▶ _EXTRACTED INFORMATION_
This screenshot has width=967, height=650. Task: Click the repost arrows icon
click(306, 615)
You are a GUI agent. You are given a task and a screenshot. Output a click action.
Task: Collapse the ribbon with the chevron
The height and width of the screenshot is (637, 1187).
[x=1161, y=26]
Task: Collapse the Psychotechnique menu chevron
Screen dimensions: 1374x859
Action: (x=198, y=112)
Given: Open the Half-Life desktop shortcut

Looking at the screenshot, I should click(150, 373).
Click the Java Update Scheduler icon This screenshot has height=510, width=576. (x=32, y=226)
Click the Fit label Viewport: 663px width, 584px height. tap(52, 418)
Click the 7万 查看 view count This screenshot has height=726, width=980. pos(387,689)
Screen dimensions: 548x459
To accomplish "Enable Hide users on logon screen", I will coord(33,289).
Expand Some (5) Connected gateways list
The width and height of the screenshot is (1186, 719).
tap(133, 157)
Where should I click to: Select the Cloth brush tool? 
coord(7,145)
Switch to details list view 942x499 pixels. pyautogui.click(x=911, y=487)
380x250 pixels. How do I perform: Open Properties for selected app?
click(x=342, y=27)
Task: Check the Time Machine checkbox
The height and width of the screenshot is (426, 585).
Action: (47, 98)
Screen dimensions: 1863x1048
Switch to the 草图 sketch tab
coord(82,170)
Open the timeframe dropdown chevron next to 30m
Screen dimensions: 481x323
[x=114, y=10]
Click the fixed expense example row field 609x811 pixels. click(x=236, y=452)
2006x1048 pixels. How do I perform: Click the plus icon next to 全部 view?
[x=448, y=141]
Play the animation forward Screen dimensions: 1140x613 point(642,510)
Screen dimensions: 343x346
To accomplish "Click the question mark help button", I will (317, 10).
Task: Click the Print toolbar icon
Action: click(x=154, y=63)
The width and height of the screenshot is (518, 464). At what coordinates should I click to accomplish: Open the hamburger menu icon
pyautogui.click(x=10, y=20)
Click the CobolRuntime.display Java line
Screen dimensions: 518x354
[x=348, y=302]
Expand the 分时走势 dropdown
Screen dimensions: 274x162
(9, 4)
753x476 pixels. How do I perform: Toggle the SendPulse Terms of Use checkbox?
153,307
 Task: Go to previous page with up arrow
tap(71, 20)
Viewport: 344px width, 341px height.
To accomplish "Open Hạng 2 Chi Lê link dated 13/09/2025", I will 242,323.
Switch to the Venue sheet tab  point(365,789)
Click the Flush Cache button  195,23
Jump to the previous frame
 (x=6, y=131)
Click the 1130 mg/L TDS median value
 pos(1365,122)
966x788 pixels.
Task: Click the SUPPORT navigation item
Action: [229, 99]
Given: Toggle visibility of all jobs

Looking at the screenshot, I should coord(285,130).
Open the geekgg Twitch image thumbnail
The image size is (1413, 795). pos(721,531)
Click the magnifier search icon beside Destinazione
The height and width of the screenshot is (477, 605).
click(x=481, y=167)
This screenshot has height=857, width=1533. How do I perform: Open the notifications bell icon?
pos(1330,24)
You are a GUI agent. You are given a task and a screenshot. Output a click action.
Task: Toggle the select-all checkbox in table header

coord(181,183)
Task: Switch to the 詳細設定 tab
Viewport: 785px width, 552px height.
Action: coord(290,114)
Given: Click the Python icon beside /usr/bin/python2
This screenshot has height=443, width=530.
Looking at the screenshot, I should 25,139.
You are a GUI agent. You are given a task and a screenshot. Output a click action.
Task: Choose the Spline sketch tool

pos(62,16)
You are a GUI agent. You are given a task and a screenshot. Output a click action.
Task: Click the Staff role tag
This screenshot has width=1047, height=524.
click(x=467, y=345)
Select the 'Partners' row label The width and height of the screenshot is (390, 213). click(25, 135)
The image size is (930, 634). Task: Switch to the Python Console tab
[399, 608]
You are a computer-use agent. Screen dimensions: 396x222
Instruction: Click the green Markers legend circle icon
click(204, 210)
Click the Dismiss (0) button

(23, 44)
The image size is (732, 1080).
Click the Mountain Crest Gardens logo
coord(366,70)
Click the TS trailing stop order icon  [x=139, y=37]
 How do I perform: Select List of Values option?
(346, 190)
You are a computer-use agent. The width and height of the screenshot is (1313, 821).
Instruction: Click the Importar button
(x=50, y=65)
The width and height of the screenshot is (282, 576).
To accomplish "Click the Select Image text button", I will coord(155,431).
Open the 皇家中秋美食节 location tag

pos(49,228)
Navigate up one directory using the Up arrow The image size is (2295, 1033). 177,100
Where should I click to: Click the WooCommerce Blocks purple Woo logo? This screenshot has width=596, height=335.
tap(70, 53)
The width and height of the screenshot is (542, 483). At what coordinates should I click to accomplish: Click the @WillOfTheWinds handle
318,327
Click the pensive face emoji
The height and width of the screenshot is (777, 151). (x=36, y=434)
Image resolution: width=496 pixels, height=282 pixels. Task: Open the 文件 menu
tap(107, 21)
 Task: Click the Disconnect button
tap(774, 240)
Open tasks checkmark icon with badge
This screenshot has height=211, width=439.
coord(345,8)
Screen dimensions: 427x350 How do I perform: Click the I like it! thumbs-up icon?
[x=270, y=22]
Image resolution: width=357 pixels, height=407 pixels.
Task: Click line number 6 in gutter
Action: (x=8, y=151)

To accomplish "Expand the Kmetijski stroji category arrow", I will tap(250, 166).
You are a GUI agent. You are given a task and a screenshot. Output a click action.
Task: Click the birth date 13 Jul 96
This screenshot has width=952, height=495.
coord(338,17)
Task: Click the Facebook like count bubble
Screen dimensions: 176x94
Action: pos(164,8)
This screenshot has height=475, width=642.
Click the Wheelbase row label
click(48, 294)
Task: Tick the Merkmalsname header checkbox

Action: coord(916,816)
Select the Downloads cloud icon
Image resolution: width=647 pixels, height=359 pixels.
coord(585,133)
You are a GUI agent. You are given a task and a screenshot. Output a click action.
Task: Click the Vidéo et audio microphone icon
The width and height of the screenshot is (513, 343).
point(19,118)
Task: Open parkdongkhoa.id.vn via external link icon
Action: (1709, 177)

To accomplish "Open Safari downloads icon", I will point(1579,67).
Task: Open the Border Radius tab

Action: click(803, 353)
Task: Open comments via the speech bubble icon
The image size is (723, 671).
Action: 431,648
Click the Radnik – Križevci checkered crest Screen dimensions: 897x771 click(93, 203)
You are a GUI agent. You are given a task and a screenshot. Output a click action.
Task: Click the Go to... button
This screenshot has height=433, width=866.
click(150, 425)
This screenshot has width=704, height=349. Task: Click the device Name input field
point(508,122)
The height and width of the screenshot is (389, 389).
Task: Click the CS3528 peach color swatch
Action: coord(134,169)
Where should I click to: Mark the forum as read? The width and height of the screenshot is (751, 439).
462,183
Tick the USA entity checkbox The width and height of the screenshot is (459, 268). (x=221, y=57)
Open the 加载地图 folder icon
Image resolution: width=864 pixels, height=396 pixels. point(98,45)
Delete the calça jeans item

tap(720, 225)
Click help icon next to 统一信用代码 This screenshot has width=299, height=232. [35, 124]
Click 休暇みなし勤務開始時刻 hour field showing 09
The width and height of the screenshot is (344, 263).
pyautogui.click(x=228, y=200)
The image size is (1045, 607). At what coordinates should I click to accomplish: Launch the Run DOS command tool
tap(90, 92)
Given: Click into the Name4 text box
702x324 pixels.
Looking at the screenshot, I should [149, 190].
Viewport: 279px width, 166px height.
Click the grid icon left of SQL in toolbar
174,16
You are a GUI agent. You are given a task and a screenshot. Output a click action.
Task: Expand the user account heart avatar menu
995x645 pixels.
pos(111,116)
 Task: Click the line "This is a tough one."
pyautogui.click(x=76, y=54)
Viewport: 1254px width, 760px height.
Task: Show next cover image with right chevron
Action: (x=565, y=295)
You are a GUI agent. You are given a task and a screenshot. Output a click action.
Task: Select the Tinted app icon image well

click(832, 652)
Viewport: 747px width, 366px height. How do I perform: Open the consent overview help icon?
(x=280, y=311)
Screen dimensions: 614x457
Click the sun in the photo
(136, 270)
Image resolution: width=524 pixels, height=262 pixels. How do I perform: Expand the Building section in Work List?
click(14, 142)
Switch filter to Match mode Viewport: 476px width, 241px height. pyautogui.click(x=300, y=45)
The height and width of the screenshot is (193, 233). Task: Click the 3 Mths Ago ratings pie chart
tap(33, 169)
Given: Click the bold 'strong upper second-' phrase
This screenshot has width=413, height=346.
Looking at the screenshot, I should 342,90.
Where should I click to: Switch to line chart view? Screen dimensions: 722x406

▶ _SHORT PROBLEM_
Quote verbatim the portion of the listing above that begins with the line containing "753x476 pixels. How" and runs through the line containing "click(x=467, y=345)", including both of those lines.

▶ _EXPECTED ANSWER_
753x476 pixels. How do I perform: Toggle the SendPulse Terms of Use checkbox?
153,307
 Task: Go to previous page with up arrow
tap(71, 20)
Viewport: 344px width, 341px height.
To accomplish "Open Hạng 2 Chi Lê link dated 13/09/2025", I will 242,323.
Switch to the Venue sheet tab  point(365,789)
Click the Flush Cache button  195,23
Jump to the previous frame
 (x=6, y=131)
Click the 1130 mg/L TDS median value
 pos(1365,122)
966x788 pixels.
Task: Click the SUPPORT navigation item
Action: [229, 99]
Given: Toggle visibility of all jobs

Looking at the screenshot, I should coord(285,130).
Open the geekgg Twitch image thumbnail
The image size is (1413, 795). pos(721,531)
Click the magnifier search icon beside Destinazione
The height and width of the screenshot is (477, 605).
click(x=481, y=167)
This screenshot has height=857, width=1533. How do I perform: Open the notifications bell icon?
pos(1330,24)
You are a GUI agent. You are given a task and a screenshot. Output a click action.
Task: Toggle the select-all checkbox in table header

coord(181,183)
Task: Switch to the 詳細設定 tab
Viewport: 785px width, 552px height.
Action: coord(290,114)
Given: Click the Python icon beside /usr/bin/python2
This screenshot has height=443, width=530.
Looking at the screenshot, I should 25,139.
You are a GUI agent. You are given a task and a screenshot. Output a click action.
Task: Choose the Spline sketch tool

pos(62,16)
You are a GUI agent. You are given a task and a screenshot. Output a click action.
Task: Click the Staff role tag
This screenshot has width=1047, height=524.
click(x=467, y=345)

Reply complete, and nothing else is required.